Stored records
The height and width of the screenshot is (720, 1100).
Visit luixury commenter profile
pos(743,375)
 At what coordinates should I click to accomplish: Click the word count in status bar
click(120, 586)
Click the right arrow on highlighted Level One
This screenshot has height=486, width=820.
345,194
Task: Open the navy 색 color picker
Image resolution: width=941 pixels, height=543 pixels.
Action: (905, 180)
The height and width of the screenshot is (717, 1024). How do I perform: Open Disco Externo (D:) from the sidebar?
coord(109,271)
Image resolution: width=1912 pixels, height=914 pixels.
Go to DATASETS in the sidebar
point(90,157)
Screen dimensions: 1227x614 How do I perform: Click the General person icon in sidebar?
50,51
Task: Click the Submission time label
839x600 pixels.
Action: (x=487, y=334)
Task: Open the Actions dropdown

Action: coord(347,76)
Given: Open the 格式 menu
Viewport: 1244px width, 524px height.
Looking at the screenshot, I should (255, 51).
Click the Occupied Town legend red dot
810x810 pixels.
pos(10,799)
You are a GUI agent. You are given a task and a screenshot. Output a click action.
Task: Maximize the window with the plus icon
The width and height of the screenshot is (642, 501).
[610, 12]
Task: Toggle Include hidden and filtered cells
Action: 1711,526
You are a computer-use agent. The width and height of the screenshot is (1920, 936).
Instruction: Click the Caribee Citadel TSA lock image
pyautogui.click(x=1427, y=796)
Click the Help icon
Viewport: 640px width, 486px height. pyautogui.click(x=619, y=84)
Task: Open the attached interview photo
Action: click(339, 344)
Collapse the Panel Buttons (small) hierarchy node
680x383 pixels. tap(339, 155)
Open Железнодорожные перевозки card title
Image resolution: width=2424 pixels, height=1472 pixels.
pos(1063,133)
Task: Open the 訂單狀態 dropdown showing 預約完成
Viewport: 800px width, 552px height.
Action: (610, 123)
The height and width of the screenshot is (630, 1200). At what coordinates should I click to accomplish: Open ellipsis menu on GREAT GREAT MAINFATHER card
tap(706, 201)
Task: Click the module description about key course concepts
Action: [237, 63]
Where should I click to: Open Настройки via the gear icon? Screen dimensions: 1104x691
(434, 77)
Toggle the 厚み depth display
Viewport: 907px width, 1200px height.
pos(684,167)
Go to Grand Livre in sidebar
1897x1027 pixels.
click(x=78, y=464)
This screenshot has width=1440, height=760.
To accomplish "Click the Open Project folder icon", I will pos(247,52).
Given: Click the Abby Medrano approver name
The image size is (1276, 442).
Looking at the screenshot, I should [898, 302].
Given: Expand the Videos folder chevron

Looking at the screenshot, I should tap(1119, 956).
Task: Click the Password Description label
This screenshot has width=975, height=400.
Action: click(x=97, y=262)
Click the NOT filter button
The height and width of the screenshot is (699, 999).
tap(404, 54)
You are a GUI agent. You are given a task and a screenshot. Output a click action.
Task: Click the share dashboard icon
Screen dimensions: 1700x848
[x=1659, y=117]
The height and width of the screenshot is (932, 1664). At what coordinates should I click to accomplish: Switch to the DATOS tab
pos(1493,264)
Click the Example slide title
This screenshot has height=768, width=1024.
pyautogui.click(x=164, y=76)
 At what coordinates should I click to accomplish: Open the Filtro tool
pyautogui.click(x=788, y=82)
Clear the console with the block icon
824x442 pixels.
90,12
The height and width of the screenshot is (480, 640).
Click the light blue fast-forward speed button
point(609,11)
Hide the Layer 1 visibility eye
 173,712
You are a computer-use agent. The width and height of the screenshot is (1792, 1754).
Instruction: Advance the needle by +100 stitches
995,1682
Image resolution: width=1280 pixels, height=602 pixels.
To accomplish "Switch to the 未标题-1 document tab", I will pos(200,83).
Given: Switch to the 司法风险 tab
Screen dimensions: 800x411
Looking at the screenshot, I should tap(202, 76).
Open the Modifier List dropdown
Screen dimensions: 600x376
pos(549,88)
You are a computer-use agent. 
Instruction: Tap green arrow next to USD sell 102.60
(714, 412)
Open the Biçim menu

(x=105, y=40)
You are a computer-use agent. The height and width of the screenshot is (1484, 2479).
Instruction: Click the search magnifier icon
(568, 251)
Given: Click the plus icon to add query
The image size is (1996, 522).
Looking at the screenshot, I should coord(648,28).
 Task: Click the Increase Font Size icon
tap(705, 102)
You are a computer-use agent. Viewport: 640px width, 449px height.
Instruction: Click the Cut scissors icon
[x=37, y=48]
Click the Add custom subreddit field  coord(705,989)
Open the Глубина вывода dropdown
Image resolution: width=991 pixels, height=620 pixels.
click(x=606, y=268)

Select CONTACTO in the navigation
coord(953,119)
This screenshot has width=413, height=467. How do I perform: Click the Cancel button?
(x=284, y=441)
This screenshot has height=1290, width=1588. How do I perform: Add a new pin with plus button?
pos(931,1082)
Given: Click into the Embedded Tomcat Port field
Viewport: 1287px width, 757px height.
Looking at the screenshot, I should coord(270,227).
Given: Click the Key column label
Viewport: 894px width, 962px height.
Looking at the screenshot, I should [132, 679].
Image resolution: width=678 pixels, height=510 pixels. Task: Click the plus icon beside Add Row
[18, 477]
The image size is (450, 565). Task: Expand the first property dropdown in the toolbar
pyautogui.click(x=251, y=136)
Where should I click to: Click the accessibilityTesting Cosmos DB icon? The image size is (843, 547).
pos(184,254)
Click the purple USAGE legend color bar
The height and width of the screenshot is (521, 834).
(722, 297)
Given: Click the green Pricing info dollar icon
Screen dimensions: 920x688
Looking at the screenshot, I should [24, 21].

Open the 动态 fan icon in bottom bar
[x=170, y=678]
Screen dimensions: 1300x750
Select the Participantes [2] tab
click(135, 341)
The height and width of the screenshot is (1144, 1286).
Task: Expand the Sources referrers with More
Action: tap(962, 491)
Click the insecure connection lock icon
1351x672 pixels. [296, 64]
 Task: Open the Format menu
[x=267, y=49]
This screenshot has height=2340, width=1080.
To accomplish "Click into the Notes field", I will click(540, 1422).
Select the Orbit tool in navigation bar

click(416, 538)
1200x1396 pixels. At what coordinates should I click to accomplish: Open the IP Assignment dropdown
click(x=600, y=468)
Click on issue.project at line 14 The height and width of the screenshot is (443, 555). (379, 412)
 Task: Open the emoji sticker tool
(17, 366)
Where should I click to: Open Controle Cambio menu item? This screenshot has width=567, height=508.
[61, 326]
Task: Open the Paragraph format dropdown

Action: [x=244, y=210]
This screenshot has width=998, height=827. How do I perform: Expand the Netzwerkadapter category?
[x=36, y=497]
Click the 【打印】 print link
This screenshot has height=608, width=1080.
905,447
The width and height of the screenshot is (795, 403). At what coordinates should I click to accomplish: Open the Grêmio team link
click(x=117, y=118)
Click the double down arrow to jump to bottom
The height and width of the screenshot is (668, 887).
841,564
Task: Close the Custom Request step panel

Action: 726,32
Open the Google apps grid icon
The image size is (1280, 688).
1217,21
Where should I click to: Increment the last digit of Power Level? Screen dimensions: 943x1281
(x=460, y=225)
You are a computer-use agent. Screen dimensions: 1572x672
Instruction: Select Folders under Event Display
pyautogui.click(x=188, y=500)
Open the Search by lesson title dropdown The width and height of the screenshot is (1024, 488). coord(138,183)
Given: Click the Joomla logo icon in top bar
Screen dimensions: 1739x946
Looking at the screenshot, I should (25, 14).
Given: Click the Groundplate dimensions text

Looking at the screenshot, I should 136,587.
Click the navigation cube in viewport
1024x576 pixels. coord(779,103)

◆ Problem requirements
Output all of the records above unchanged.

◆ Response to this exercise
The height and width of the screenshot is (720, 1100).
Visit luixury commenter profile
pos(743,375)
 At what coordinates should I click to accomplish: Click the word count in status bar
click(120, 586)
Click the right arrow on highlighted Level One
This screenshot has height=486, width=820.
345,194
Task: Open the navy 색 color picker
Image resolution: width=941 pixels, height=543 pixels.
Action: (905, 180)
The height and width of the screenshot is (717, 1024). How do I perform: Open Disco Externo (D:) from the sidebar?
coord(109,271)
Image resolution: width=1912 pixels, height=914 pixels.
Go to DATASETS in the sidebar
point(90,157)
Screen dimensions: 1227x614 How do I perform: Click the General person icon in sidebar?
50,51
Task: Click the Submission time label
839x600 pixels.
Action: (x=487, y=334)
Task: Open the Actions dropdown

Action: coord(347,76)
Given: Open the 格式 menu
Viewport: 1244px width, 524px height.
Looking at the screenshot, I should (255, 51).
Click the Occupied Town legend red dot
810x810 pixels.
pos(10,799)
You are a GUI agent. You are given a task and a screenshot. Output a click action.
Task: Maximize the window with the plus icon
The width and height of the screenshot is (642, 501).
[610, 12]
Task: Toggle Include hidden and filtered cells
Action: 1711,526
You are a computer-use agent. The width and height of the screenshot is (1920, 936).
Instruction: Click the Caribee Citadel TSA lock image
pyautogui.click(x=1427, y=796)
Click the Help icon
Viewport: 640px width, 486px height. pyautogui.click(x=619, y=84)
Task: Open the attached interview photo
Action: click(339, 344)
Collapse the Panel Buttons (small) hierarchy node
680x383 pixels. tap(339, 155)
Open Железнодорожные перевозки card title
Image resolution: width=2424 pixels, height=1472 pixels.
pos(1063,133)
Task: Open the 訂單狀態 dropdown showing 預約完成
Viewport: 800px width, 552px height.
Action: (610, 123)
The height and width of the screenshot is (630, 1200). At what coordinates should I click to accomplish: Open ellipsis menu on GREAT GREAT MAINFATHER card
tap(706, 201)
Task: Click the module description about key course concepts
Action: [237, 63]
Where should I click to: Open Настройки via the gear icon? Screen dimensions: 1104x691
(434, 77)
Toggle the 厚み depth display
Viewport: 907px width, 1200px height.
pos(684,167)
Go to Grand Livre in sidebar
1897x1027 pixels.
click(x=78, y=464)
This screenshot has width=1440, height=760.
To accomplish "Click the Open Project folder icon", I will pos(247,52).
Given: Click the Abby Medrano approver name
The image size is (1276, 442).
Looking at the screenshot, I should [898, 302].
Given: Expand the Videos folder chevron

Looking at the screenshot, I should tap(1119, 956).
Task: Click the Password Description label
This screenshot has width=975, height=400.
Action: click(x=97, y=262)
Click the NOT filter button
The height and width of the screenshot is (699, 999).
tap(404, 54)
You are a GUI agent. You are given a task and a screenshot. Output a click action.
Task: Click the share dashboard icon
Screen dimensions: 1700x848
[x=1659, y=117]
The height and width of the screenshot is (932, 1664). At what coordinates should I click to accomplish: Switch to the DATOS tab
pos(1493,264)
Click the Example slide title
This screenshot has height=768, width=1024.
pyautogui.click(x=164, y=76)
 At what coordinates should I click to accomplish: Open the Filtro tool
pyautogui.click(x=788, y=82)
Clear the console with the block icon
824x442 pixels.
90,12
The height and width of the screenshot is (480, 640).
Click the light blue fast-forward speed button
point(609,11)
Hide the Layer 1 visibility eye
 173,712
You are a computer-use agent. The width and height of the screenshot is (1792, 1754).
Instruction: Advance the needle by +100 stitches
995,1682
Image resolution: width=1280 pixels, height=602 pixels.
To accomplish "Switch to the 未标题-1 document tab", I will pos(200,83).
Given: Switch to the 司法风险 tab
Screen dimensions: 800x411
Looking at the screenshot, I should tap(202, 76).
Open the Modifier List dropdown
Screen dimensions: 600x376
pos(549,88)
You are a computer-use agent. 
Instruction: Tap green arrow next to USD sell 102.60
(714, 412)
Open the Biçim menu

(x=105, y=40)
You are a computer-use agent. The height and width of the screenshot is (1484, 2479).
Instruction: Click the search magnifier icon
(568, 251)
Given: Click the plus icon to add query
The image size is (1996, 522).
Looking at the screenshot, I should coord(648,28).
 Task: Click the Increase Font Size icon
tap(705, 102)
You are a computer-use agent. Viewport: 640px width, 449px height.
Instruction: Click the Cut scissors icon
[x=37, y=48]
Click the Add custom subreddit field  coord(705,989)
Open the Глубина вывода dropdown
Image resolution: width=991 pixels, height=620 pixels.
click(x=606, y=268)

Select CONTACTO in the navigation
coord(953,119)
This screenshot has width=413, height=467. How do I perform: Click the Cancel button?
(x=284, y=441)
This screenshot has height=1290, width=1588. How do I perform: Add a new pin with plus button?
pos(931,1082)
Given: Click into the Embedded Tomcat Port field
Viewport: 1287px width, 757px height.
Looking at the screenshot, I should coord(270,227).
Given: Click the Key column label
Viewport: 894px width, 962px height.
Looking at the screenshot, I should [132, 679].
Image resolution: width=678 pixels, height=510 pixels. Task: Click the plus icon beside Add Row
[18, 477]
The image size is (450, 565). Task: Expand the first property dropdown in the toolbar
pyautogui.click(x=251, y=136)
Where should I click to: Click the accessibilityTesting Cosmos DB icon? The image size is (843, 547).
pos(184,254)
Click the purple USAGE legend color bar
The height and width of the screenshot is (521, 834).
(722, 297)
Given: Click the green Pricing info dollar icon
Screen dimensions: 920x688
Looking at the screenshot, I should [24, 21].

Open the 动态 fan icon in bottom bar
[x=170, y=678]
Screen dimensions: 1300x750
Select the Participantes [2] tab
click(135, 341)
The height and width of the screenshot is (1144, 1286).
Task: Expand the Sources referrers with More
Action: tap(962, 491)
Click the insecure connection lock icon
1351x672 pixels. [296, 64]
 Task: Open the Format menu
[x=267, y=49]
This screenshot has height=2340, width=1080.
To accomplish "Click into the Notes field", I will click(540, 1422).
Select the Orbit tool in navigation bar

click(416, 538)
1200x1396 pixels. At what coordinates should I click to accomplish: Open the IP Assignment dropdown
click(x=600, y=468)
Click on issue.project at line 14 The height and width of the screenshot is (443, 555). (379, 412)
 Task: Open the emoji sticker tool
(17, 366)
Where should I click to: Open Controle Cambio menu item? This screenshot has width=567, height=508.
[61, 326]
Task: Open the Paragraph format dropdown

Action: [x=244, y=210]
This screenshot has width=998, height=827. How do I perform: Expand the Netzwerkadapter category?
[x=36, y=497]
Click the 【打印】 print link
This screenshot has height=608, width=1080.
905,447
The width and height of the screenshot is (795, 403). At what coordinates should I click to accomplish: Open the Grêmio team link
click(x=117, y=118)
Click the double down arrow to jump to bottom
The height and width of the screenshot is (668, 887).
841,564
Task: Close the Custom Request step panel

Action: 726,32
Open the Google apps grid icon
The image size is (1280, 688).
1217,21
Where should I click to: Increment the last digit of Power Level? Screen dimensions: 943x1281
(x=460, y=225)
You are a computer-use agent. Screen dimensions: 1572x672
Instruction: Select Folders under Event Display
pyautogui.click(x=188, y=500)
Open the Search by lesson title dropdown The width and height of the screenshot is (1024, 488). coord(138,183)
Given: Click the Joomla logo icon in top bar
Screen dimensions: 1739x946
Looking at the screenshot, I should (25, 14).
Given: Click the Groundplate dimensions text

Looking at the screenshot, I should 136,587.
Click the navigation cube in viewport
1024x576 pixels. coord(779,103)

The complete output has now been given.